The boy's classmates joined in, with one advising how to cut a main artery, according to the witnesses. "See," Polanco was quoted as saying, "even he knows how to commit suicide better than you." The Los Angeles school board, citing Polanco's poor judgment, voted to fire him. But Polanco, who contended that he had been misunderstood, kept his job. A little-known review commission overruled the board, saying that although the teacher had made the statements, he had meant no harm.

These bad apples are unusual, and shouldn't be presumed to represent public employees as a whole. But it's public sector unions who defend those employees, and who put in place protocols that makes it very hard to fire them. Unions and the employees they represent bear responsibility for that.

California's prison guards highlight another potential problem with public employee unions -- conflicts of interest that distort public policy making. The prison guard union's members have an interest in more people being in prison, and so they've used their dues to lobby for policies that help to explain why the incarceration rate in California has skyrocketed. It is suboptimal for these powerful government-funded entities to lobby in favor of policies because they'll benefit as a special interest, especially when the policies are as consequential as is criminal law.

It's absolutely true that Republicans want to dismantle public employee unions partly because it'll help them electorally. But when you reflect on the ideological interest that Democrats have in a public school system that functions well, a prison system that incarcerates fewer people, and municipalities where there's enough money to fund libraries, parks and recreation, and other public goods, their failure to rein in even the most egregious public-employee-union-backed excesses sure makes it seem like they are no less motivated by base electoral calculations.They're even sacrificing public perception of how effective government can be in the process.

Which brings us back to what the rules ought to be. As I see it, the status quo is clearly untenable. I am not ready, however, to outlaw all public employee unions. Instead, I'd preserve the right to bargain collectively while limiting the scope of that right. Public employees unions should be able to negotiate compensation packages, but only the total amount of compensation owed each employee for a period no longer than an election cycle, which would make the costs a lot more predictable and transparent, and build political accountability into the process. As a nudge, the package would be structured, by default, with prudent percentages going to health care and retirement savings, but if the union or the individual employees wanted to override that mix, it would be their business. The municipality would only be in the business of negotiating the total amount it allocates up front to compensate an employee for a given year.
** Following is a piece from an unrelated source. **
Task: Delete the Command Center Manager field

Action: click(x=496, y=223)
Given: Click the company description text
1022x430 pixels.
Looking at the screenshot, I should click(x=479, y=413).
Public employee unions could also negotiate for improved job safety, a core good unions facilitate. But not for job security or seniority requirements (though government employees would enjoy all of the protections against wrongful termination from which folks in the private sector benefit). Especially when it comes to public safety employees and teachers, it's vital that the worst can be fired easily. The public's welfare must be a more urgent priority than job protections so robust that they jeopardize it. (Wrongful termination in the private sector is hardly a huge problem.)

These several reforms address the most problematic effects of public employee unions that we've observed in the real world, while preserving the ability of government workers to negotiate collectively for better compensation, and when necessary, to address safety issues pertaining to their jobs. They are neutral on the question of how much public employees ought to be paid. And they give elected officials greater flexibility to grapple with the changing finances of their jurisdictions. Surely that's at least an improvement over a status quo that is bankrupting many.

Conor Friedersdorf is a staff writer at The Atlantic.